Полурациональное изобилие

В 1996 году экономист Йельского университета Роберт Шиллер огляделся по сторонам, копнул вглубь истории и сделал вывод о том, что возможности американского фондового рынка переоценены. Раньше, если отношение цены акции к доходу было высоким, долгосрочные доходы от акций непременно оказывались низкими. Теперь же цены согласно индексу акций «S&P 500» оказались в среднем в 29 раз выше доходов в прошлом десятилетии.

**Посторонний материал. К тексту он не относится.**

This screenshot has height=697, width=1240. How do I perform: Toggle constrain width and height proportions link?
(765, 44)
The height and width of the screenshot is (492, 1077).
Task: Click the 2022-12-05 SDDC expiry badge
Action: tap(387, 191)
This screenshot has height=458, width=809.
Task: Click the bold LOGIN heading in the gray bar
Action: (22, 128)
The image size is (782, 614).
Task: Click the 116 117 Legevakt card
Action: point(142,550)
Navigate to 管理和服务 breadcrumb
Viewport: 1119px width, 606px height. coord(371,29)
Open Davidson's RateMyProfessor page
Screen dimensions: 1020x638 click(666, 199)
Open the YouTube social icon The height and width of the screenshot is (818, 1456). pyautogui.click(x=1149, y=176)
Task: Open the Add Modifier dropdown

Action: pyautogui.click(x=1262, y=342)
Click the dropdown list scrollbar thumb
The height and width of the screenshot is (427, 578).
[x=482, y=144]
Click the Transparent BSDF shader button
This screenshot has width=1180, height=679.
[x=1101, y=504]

С помощью проводимых совместно с коллегой из Гарвардского университета Джоном Кэмпбеллом исследований на основе эконометрического регрессивного анализа, Шиллер предсказал в 1996 году, что «S&P 500» в следующем десятилетии будет плохим вложением капитала. Он утверждал, что в течение десяти лет (до января 2006 года) реальная стоимость «S&P 500» снизится. Даже принимая во внимание дивиденды, он оценил возможные доходы по инвестициям с учетом инфляции, которые могут получить держатели акций «S&P 500», как равные нулю. Это гораздо ниже того, что мы привыкли считать типичным годовым реальным доходом американского фондового рынка, а именно: около 6%.

Доводы Шиллера звучали убедительно. Они подвигли Алана Гринспена выступить со своей знаменитой речью об “иррациональном изобилии”, произнесённой им в Американском институте предпринимательства в декабре 1996 года. Эти доводы убедили и меня.